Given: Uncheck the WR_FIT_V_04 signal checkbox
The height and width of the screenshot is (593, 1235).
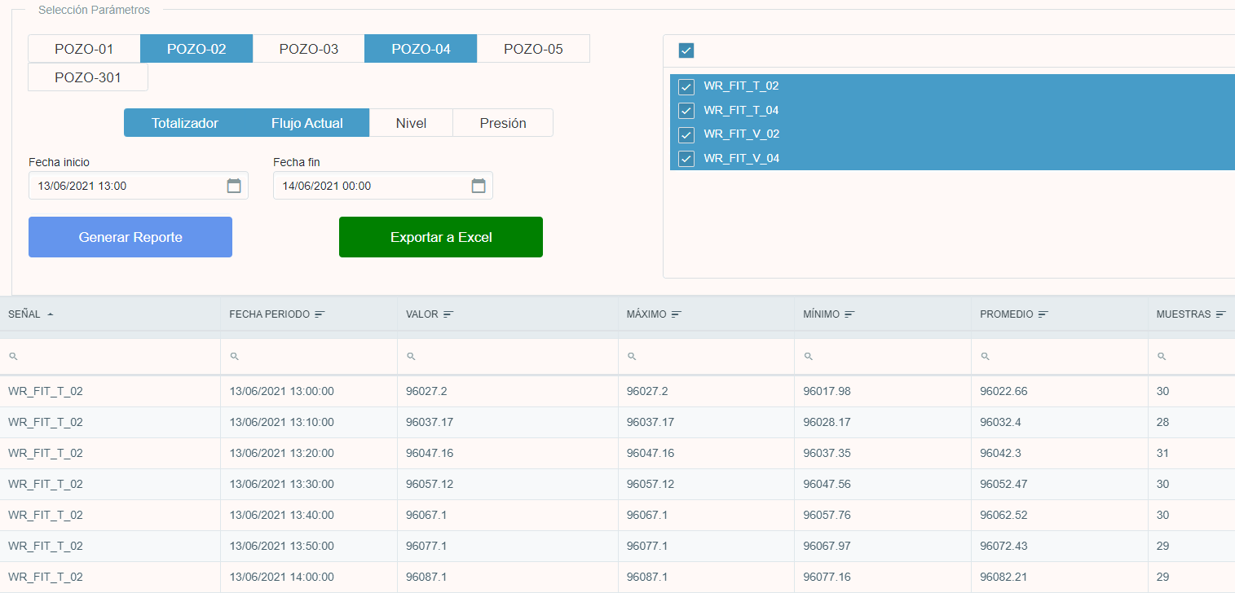Looking at the screenshot, I should tap(686, 159).
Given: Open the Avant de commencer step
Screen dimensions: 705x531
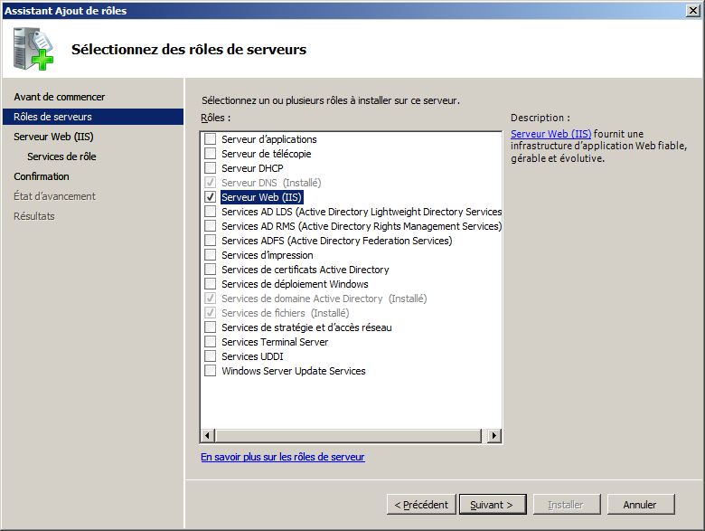Looking at the screenshot, I should click(60, 97).
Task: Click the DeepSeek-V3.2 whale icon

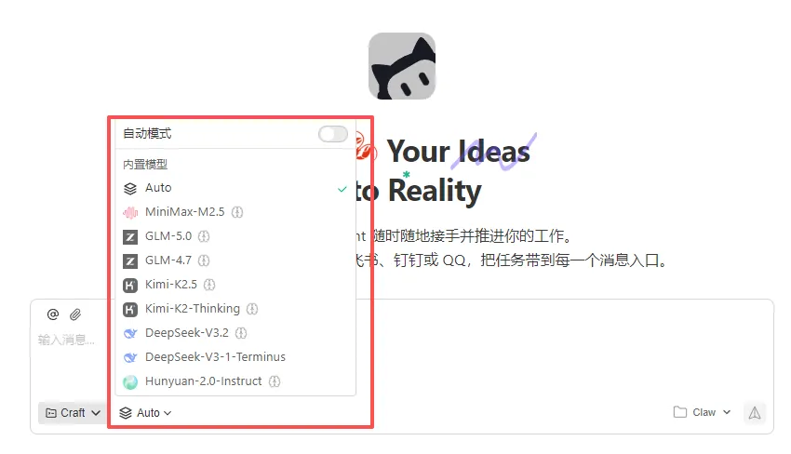Action: (x=130, y=333)
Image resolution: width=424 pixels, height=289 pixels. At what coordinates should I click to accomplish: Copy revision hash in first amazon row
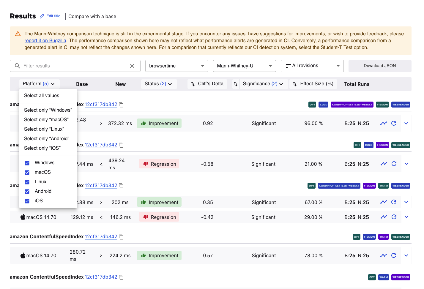tap(121, 105)
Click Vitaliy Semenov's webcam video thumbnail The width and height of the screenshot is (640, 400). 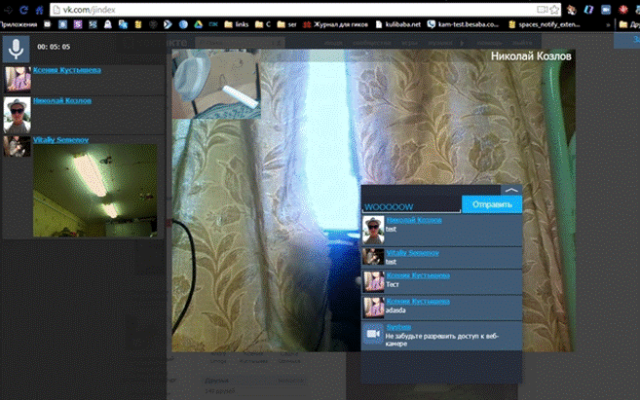[95, 185]

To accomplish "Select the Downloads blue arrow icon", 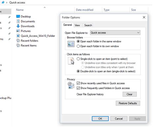I will [x=18, y=26].
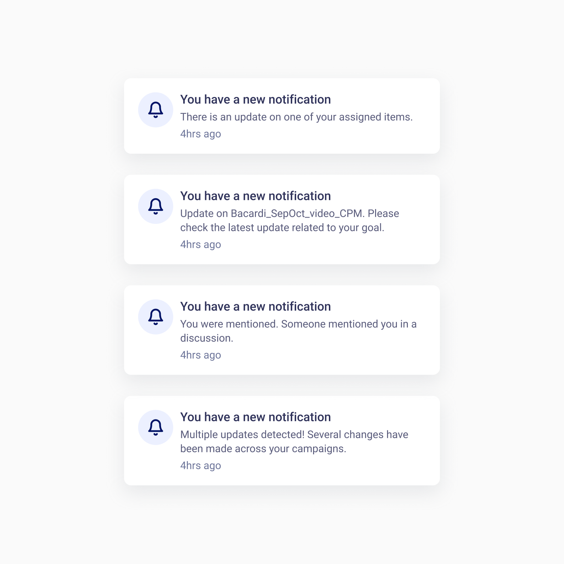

________________________

- **How to complete this task**:
State the number of lines above that include "Given", and nothing further.

- **Problem solution**:
2